Collected data
:::
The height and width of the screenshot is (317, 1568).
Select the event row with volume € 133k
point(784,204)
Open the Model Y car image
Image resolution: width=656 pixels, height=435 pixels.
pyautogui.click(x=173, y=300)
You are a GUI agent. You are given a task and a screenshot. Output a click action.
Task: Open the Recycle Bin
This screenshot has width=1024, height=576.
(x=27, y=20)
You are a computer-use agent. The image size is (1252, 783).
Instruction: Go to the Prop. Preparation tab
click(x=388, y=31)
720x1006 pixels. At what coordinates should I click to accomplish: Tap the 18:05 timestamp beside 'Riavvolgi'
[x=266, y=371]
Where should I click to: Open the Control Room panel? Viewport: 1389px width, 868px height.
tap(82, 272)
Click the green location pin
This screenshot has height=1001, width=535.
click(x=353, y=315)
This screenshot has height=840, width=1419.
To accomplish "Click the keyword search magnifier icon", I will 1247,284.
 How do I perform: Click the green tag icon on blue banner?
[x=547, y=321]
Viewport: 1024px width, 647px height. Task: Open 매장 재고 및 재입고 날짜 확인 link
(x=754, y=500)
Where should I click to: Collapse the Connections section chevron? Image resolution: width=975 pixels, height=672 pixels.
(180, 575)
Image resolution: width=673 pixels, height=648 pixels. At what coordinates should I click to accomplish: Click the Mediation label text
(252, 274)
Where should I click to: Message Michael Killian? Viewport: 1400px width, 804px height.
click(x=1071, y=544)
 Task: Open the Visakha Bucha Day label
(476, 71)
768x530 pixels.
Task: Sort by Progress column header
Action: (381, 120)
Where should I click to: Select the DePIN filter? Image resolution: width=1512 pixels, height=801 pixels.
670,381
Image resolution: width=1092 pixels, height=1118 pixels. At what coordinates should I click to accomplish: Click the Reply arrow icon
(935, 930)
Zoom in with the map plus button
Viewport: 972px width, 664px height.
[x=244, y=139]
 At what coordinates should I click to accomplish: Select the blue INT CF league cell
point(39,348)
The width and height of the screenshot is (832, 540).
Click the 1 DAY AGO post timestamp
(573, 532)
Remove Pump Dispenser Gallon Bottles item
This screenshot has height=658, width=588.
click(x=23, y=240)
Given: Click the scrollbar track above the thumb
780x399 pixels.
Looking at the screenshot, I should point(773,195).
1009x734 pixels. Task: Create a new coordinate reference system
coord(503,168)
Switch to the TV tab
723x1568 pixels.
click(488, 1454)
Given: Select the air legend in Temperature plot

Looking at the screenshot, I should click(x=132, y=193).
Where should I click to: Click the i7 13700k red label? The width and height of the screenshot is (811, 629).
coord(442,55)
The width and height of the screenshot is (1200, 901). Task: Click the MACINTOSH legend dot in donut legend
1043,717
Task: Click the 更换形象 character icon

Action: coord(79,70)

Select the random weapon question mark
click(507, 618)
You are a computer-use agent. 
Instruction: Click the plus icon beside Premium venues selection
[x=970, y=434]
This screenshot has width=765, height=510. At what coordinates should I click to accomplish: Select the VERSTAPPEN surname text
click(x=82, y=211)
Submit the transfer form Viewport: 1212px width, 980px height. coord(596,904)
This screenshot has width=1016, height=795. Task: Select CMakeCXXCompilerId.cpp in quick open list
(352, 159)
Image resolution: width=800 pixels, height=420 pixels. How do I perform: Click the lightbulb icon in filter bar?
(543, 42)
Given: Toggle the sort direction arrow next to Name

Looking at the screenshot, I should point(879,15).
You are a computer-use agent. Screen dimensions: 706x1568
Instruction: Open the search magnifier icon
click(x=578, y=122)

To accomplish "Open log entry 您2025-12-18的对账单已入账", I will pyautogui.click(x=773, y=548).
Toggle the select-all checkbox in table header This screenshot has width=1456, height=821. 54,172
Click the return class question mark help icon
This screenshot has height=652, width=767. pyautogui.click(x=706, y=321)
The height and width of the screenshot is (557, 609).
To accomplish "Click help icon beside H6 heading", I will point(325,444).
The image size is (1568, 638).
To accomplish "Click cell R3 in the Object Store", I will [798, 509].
:::
Transcribe every one of the rows above verbatim, keeping each line, character, and line break unchanged.

◆ Solution to this exercise ◆
The height and width of the screenshot is (317, 1568).
Select the event row with volume € 133k
point(784,204)
Open the Model Y car image
Image resolution: width=656 pixels, height=435 pixels.
pyautogui.click(x=173, y=300)
You are a GUI agent. You are given a task and a screenshot. Output a click action.
Task: Open the Recycle Bin
This screenshot has width=1024, height=576.
(x=27, y=20)
You are a computer-use agent. The image size is (1252, 783).
Instruction: Go to the Prop. Preparation tab
click(x=388, y=31)
720x1006 pixels. At what coordinates should I click to accomplish: Tap the 18:05 timestamp beside 'Riavvolgi'
[x=266, y=371]
Where should I click to: Open the Control Room panel? Viewport: 1389px width, 868px height.
tap(82, 272)
Click the green location pin
This screenshot has height=1001, width=535.
click(x=353, y=315)
This screenshot has height=840, width=1419.
To accomplish "Click the keyword search magnifier icon", I will 1247,284.
 How do I perform: Click the green tag icon on blue banner?
[x=547, y=321]
Viewport: 1024px width, 647px height. Task: Open 매장 재고 및 재입고 날짜 확인 link
(x=754, y=500)
Where should I click to: Collapse the Connections section chevron? Image resolution: width=975 pixels, height=672 pixels.
(180, 575)
Image resolution: width=673 pixels, height=648 pixels. At what coordinates should I click to accomplish: Click the Mediation label text
(252, 274)
Where should I click to: Message Michael Killian? Viewport: 1400px width, 804px height.
click(x=1071, y=544)
 Task: Open the Visakha Bucha Day label
(476, 71)
768x530 pixels.
Task: Sort by Progress column header
Action: (381, 120)
Where should I click to: Select the DePIN filter? Image resolution: width=1512 pixels, height=801 pixels.
670,381
Image resolution: width=1092 pixels, height=1118 pixels. At what coordinates should I click to accomplish: Click the Reply arrow icon
(935, 930)
Zoom in with the map plus button
Viewport: 972px width, 664px height.
[x=244, y=139]
 At what coordinates should I click to accomplish: Select the blue INT CF league cell
point(39,348)
The width and height of the screenshot is (832, 540).
Click the 1 DAY AGO post timestamp
(573, 532)
Remove Pump Dispenser Gallon Bottles item
This screenshot has height=658, width=588.
click(x=23, y=240)
Given: Click the scrollbar track above the thumb
780x399 pixels.
Looking at the screenshot, I should point(773,195).
1009x734 pixels. Task: Create a new coordinate reference system
coord(503,168)
Switch to the TV tab
723x1568 pixels.
click(488, 1454)
Given: Select the air legend in Temperature plot

Looking at the screenshot, I should click(x=132, y=193).
Where should I click to: Click the i7 13700k red label? The width and height of the screenshot is (811, 629).
coord(442,55)
The width and height of the screenshot is (1200, 901). Task: Click the MACINTOSH legend dot in donut legend
1043,717
Task: Click the 更换形象 character icon

Action: coord(79,70)

Select the random weapon question mark
click(507, 618)
You are a computer-use agent. 
Instruction: Click the plus icon beside Premium venues selection
[x=970, y=434]
This screenshot has width=765, height=510. At what coordinates should I click to accomplish: Select the VERSTAPPEN surname text
click(x=82, y=211)
Submit the transfer form Viewport: 1212px width, 980px height. coord(596,904)
This screenshot has width=1016, height=795. Task: Select CMakeCXXCompilerId.cpp in quick open list
(352, 159)
Image resolution: width=800 pixels, height=420 pixels. How do I perform: Click the lightbulb icon in filter bar?
(543, 42)
Given: Toggle the sort direction arrow next to Name

Looking at the screenshot, I should point(879,15).
You are a computer-use agent. Screen dimensions: 706x1568
Instruction: Open the search magnifier icon
click(x=578, y=122)

To accomplish "Open log entry 您2025-12-18的对账单已入账", I will pyautogui.click(x=773, y=548).
Toggle the select-all checkbox in table header This screenshot has width=1456, height=821. 54,172
Click the return class question mark help icon
This screenshot has height=652, width=767. pyautogui.click(x=706, y=321)
The height and width of the screenshot is (557, 609).
To accomplish "Click help icon beside H6 heading", I will point(325,444).
The image size is (1568, 638).
To accomplish "Click cell R3 in the Object Store", I will [798, 509].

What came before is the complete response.